Camma (Κάμμα) was a Galatian princess and priestess of Artemis whom Plutarch writes about in both On the Bravery of Women and the Eroticus or Amatorius. As Plutarch is the only source on Camma, her historicity cannot be independently verified. In both works, Plutarch cites her as an exemplar of fidelity and courage in love.

In Plutarch's accounts, Camma was wedded to the tetrarch Sinatus, and became known and admired for her virtue and beauty. Sinatus' rival, another tetrarch named Sinorix, murdered Sinatus and proceeded to woo Camma herself. Rather than submit to Sinorix' advances, Camma took him to a temple of Artemis where she served poison to both herself and him in a libation of either milk and honey or mead. Camma died happily, according to Plutarch, in the knowledge that she had avenged the death of her husband.
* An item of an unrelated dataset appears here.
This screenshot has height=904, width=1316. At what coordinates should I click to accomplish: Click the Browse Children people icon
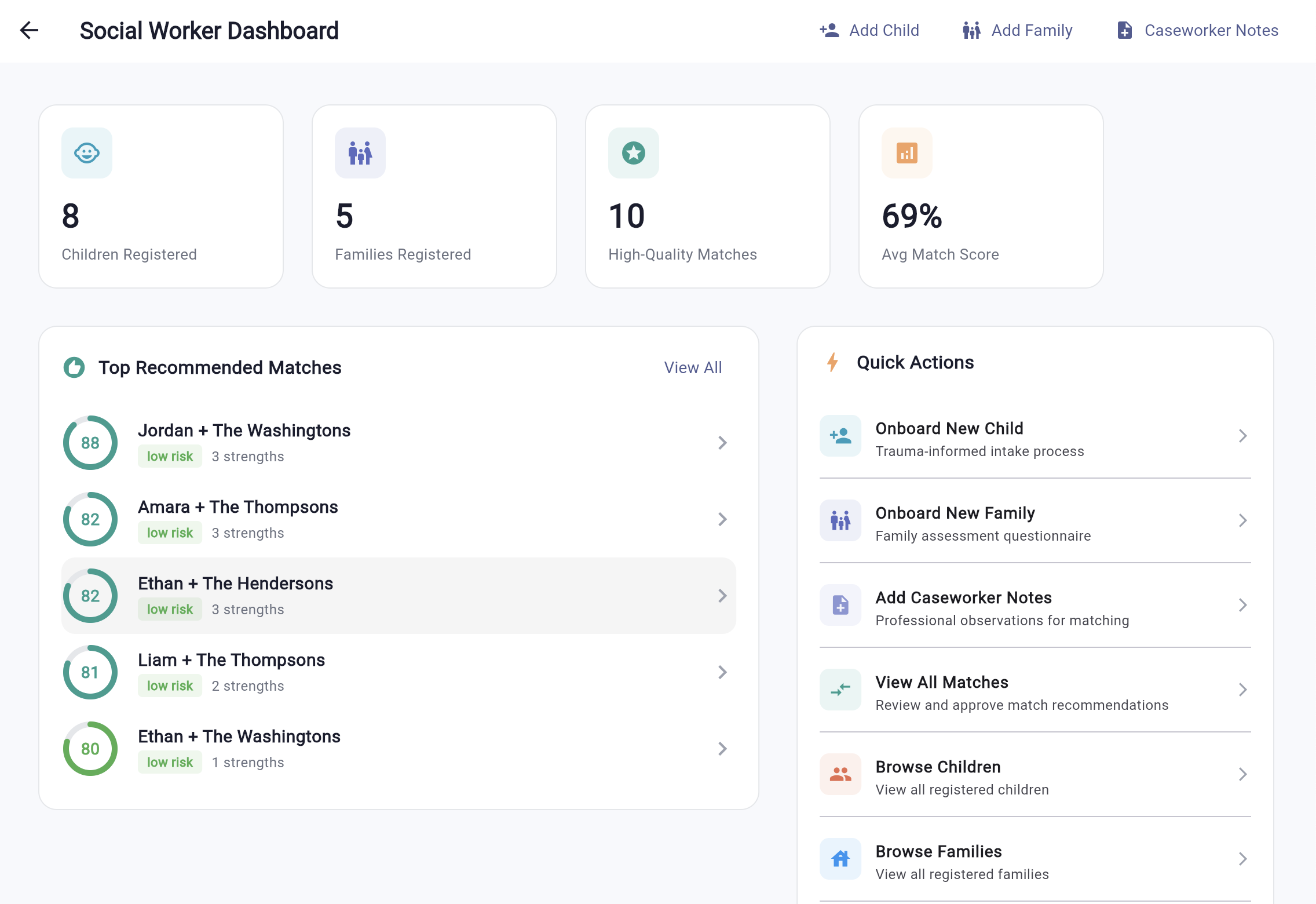[840, 774]
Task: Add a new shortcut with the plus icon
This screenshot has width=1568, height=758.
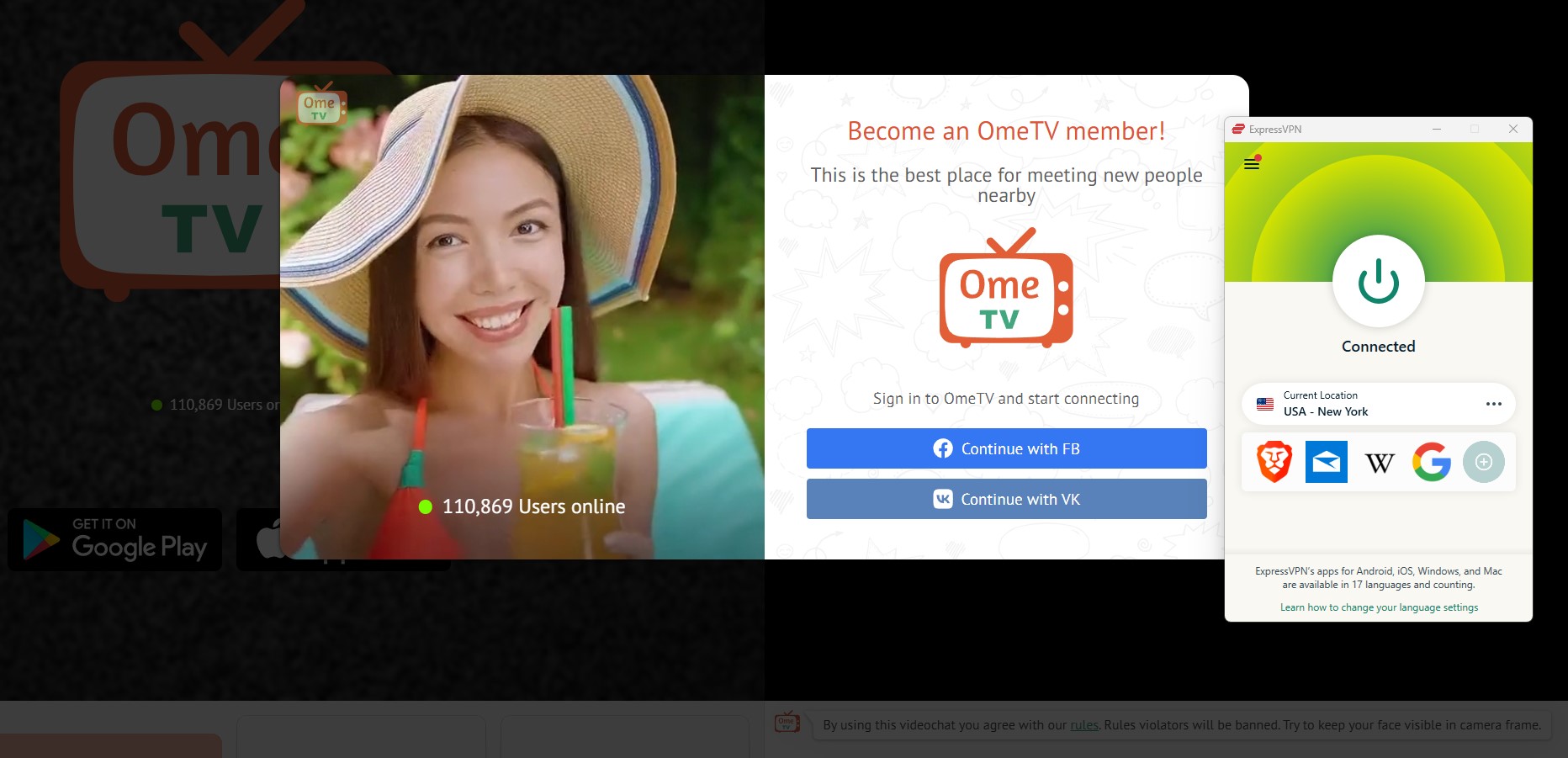Action: 1484,461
John Koch and Antone Minard derive "Sinatus" from Galatian *Sugnātos "well-suited" and Sinorix from Galatian *Seno-rīxs "old king". They suggest that the meanings of the names are indicative of legend.

Plutarch's story of Camma inspired a number of works of later art and literature. Polyaenus briefly reprises Plutarch's tale in his 2nd-century CE Stratagems of War. In the Renaissance, the story of Camma enjoyed considerable popularity, inspiring De re uxoria by Barbaro, De institutione feminae christianae by Vives, the Libro del cortegiano by Castiglione, and Orlando furioso by Ariosto (where Camma is renamed Drusilla). Thomas Corneille wrote a play named Camma (1661) about the story of the Galatian princess. The opera Nephté (1789) by Jean-Baptiste Lemoyne uses the story of Camma but moves the setting to Ancient Egypt. Tennyson subsequently wrote the tragedy The Cup (1884), in which Camma is again a Galatian princess. The poem ‘Camma’ by Oscar Wilde has been seen as a hedonistic commentary on Plutarch's Camma.